The funny thing is, having reached that low, I'm now ridiculously appreciative of just being able to walk the half-hour at a time that I can manage now.

My stay at Needles was truly lovely, quiet and beautiful (if very hot). I was quite busy, between hiking and photography and writing and the job search. But I felt a lack of purpose. I do have a purpose, ostensibly: to take advantage of my unemployed time by seeing more of the country, while simultaneously moving toward a future in which I can support myself from the field. I am applying for jobs, I am testing gear, I am testing how it feels to work eight hours a day from a campsite in all temperatures and weather conditions. And I am writing, the thing that always gave me a sense of purpose in the past. And yet, now, I feel oddly aimless, adrift.

I have a few theories why, and here is one: these past couple Utah trips, I haven't felt like I was on vacation, because I was working so much at the computer. But I also haven't felt like I was "at work." I have been in a halfway zone in which I struggle to focus on my computer tasks—being surrounded by the hallmarks of vacation, which constantly trigger the desire to hike and/or go find some ice cream—and also can't fully relax, knowing how much I want and need to accomplish with my time. My internal compass hovers between north and south, unable to settle.

I don't know if this will change if I ever do find a job that lets me work from the field, and a routine of morning or evening hikes bookending eight hours work becomes truly routine. I hope I'll be lucky enough to see.

It occurs to me now that some folks must be wondering, why not a van? Well, it might come to that. But I tend not to buy things unless I truly believe I'll both need and use them, and right now I'm still testing this out. Besides, I like being outdoors.

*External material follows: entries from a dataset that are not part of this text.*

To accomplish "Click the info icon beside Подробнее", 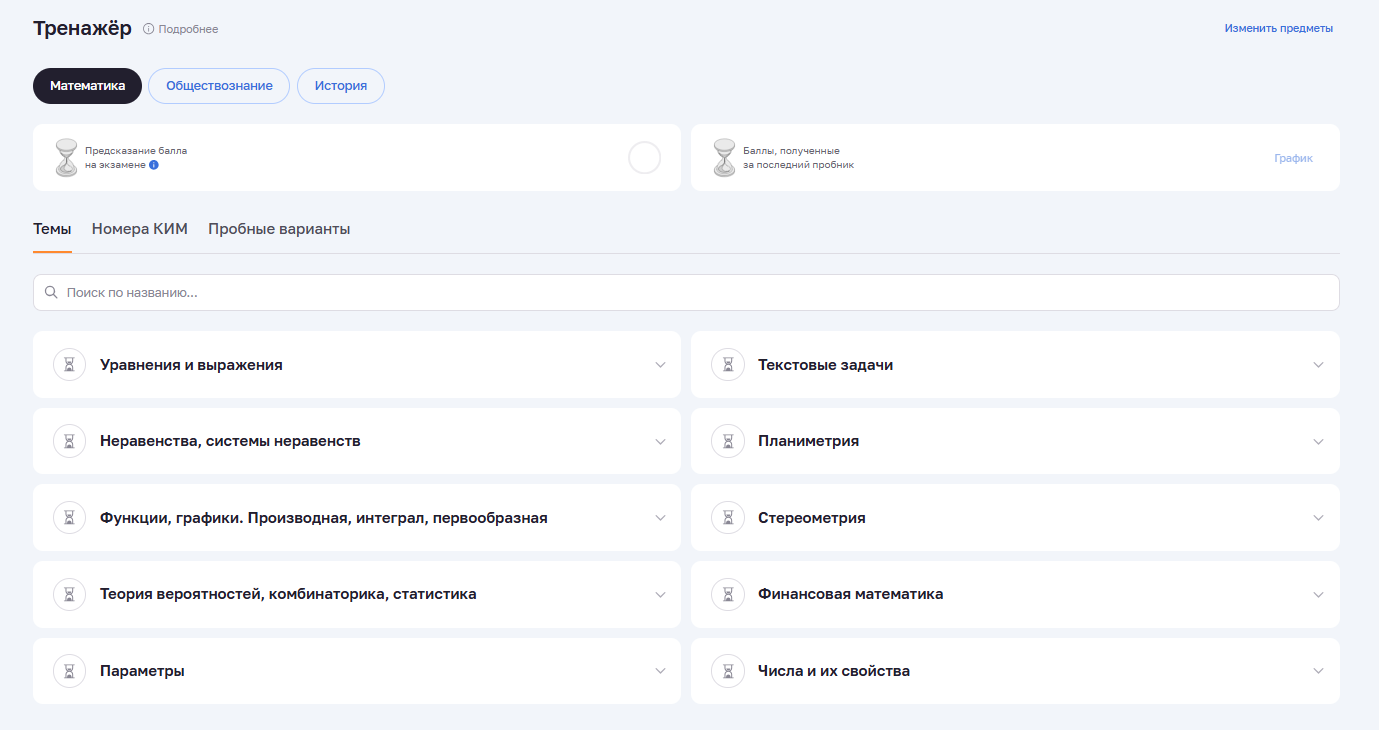I will click(149, 29).
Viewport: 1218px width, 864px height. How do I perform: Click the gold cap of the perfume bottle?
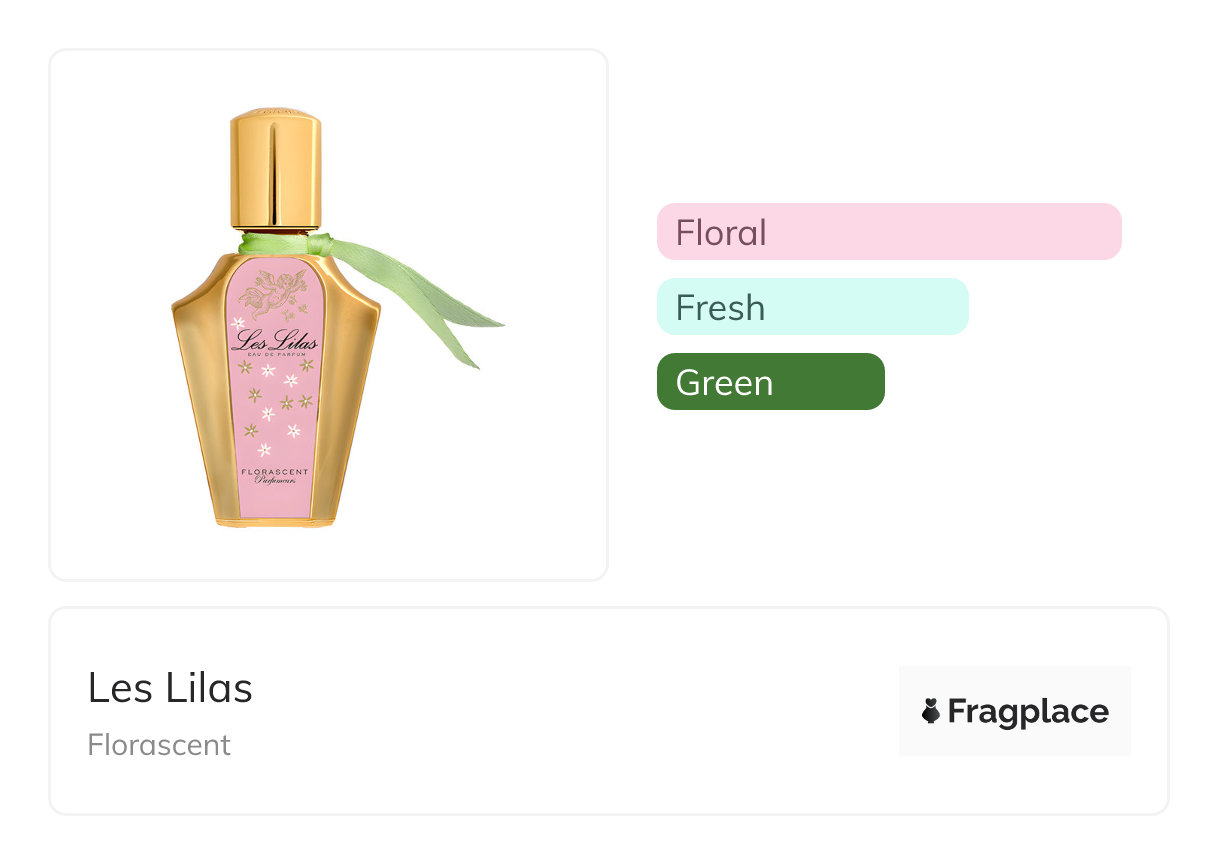pyautogui.click(x=275, y=168)
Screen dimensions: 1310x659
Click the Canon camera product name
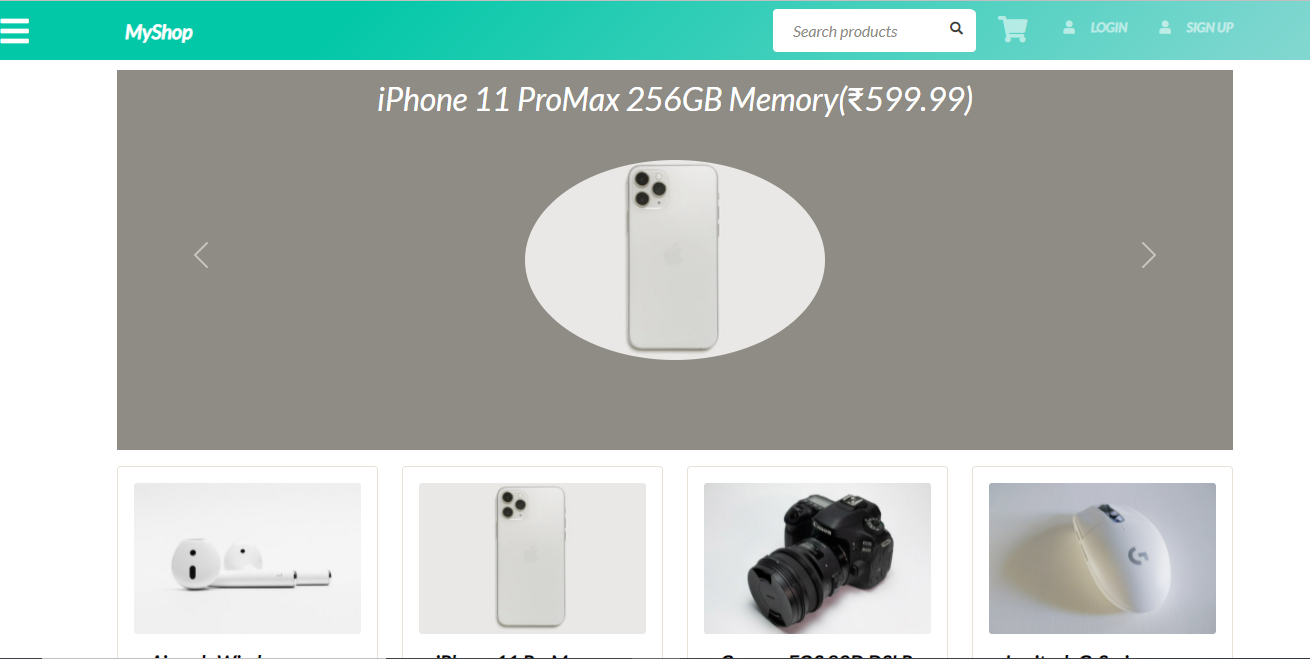[817, 655]
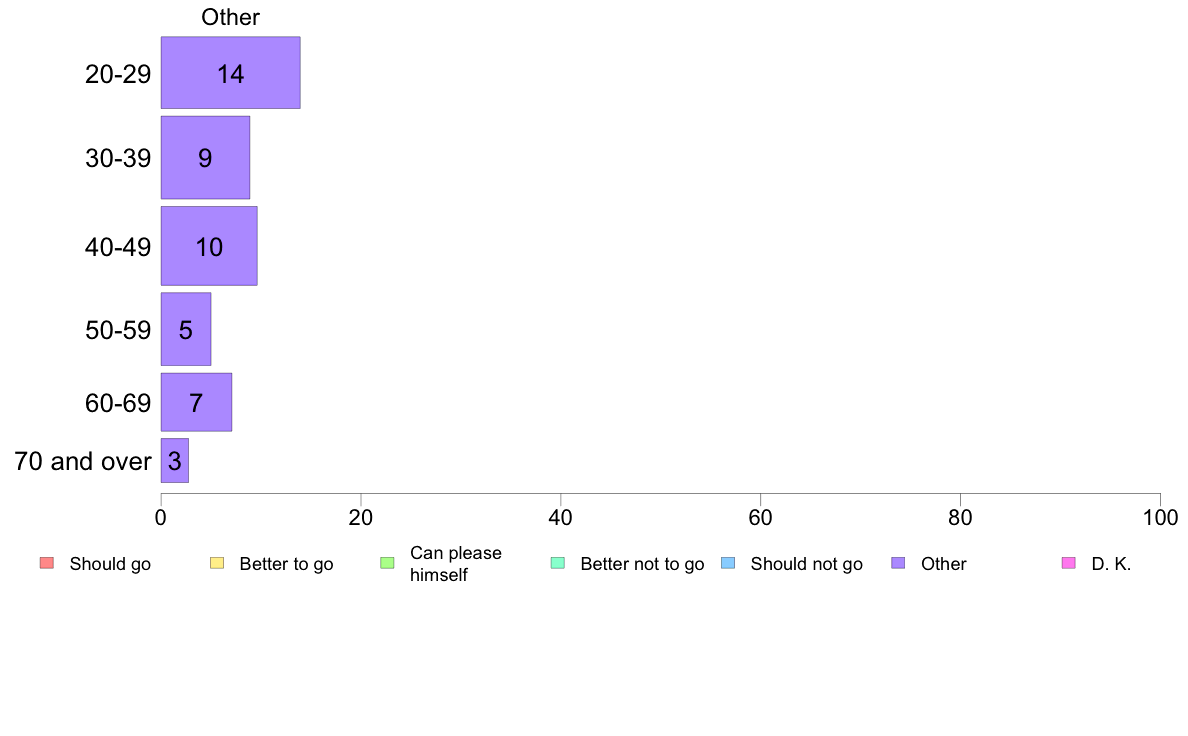Screen dimensions: 1188x736
Task: Toggle the Better not to go label
Action: coord(642,564)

On my drive home I explored some of the near-empty land south and west of Moab:





I stumbled on a housing development in the middle of nowhere, where great holes were carved into the cliffs, and house facades were being built over the openings:



This was simultaneously cool and also distressing. I am a wilderness lover, and it's always a bit sad to see what had been pure nature (and beautiful, in this case) taken over by a housing development. And the houses seemed pretty clearly priced for rich people. On the other hand, it looked like it would be a sustainable development, and a cool place to live, both literally and figuratively.

I was hoping there'd be lots of dispersed campsites out here in the middle of nowhere, but I didn't find many. Just dirt roads stretching to a colorful horizon.


I ended up at Looking Glass Arch, which was once a landmark for travelers on the Spanish Trail. It would be a long ride from here back to Denver, so I took the opportunity to stretch my legs and climb around a bit.


I was sad to be leaving Utah once again. The fact that it was nearly June, and getting oppressively hot and buggy, did help a bit. I knew I probably wouldn't be back till the fall, but my methodical procurement of gear has helped cement the idea that some day I might be able to see a lot more of this area, and get paid for it.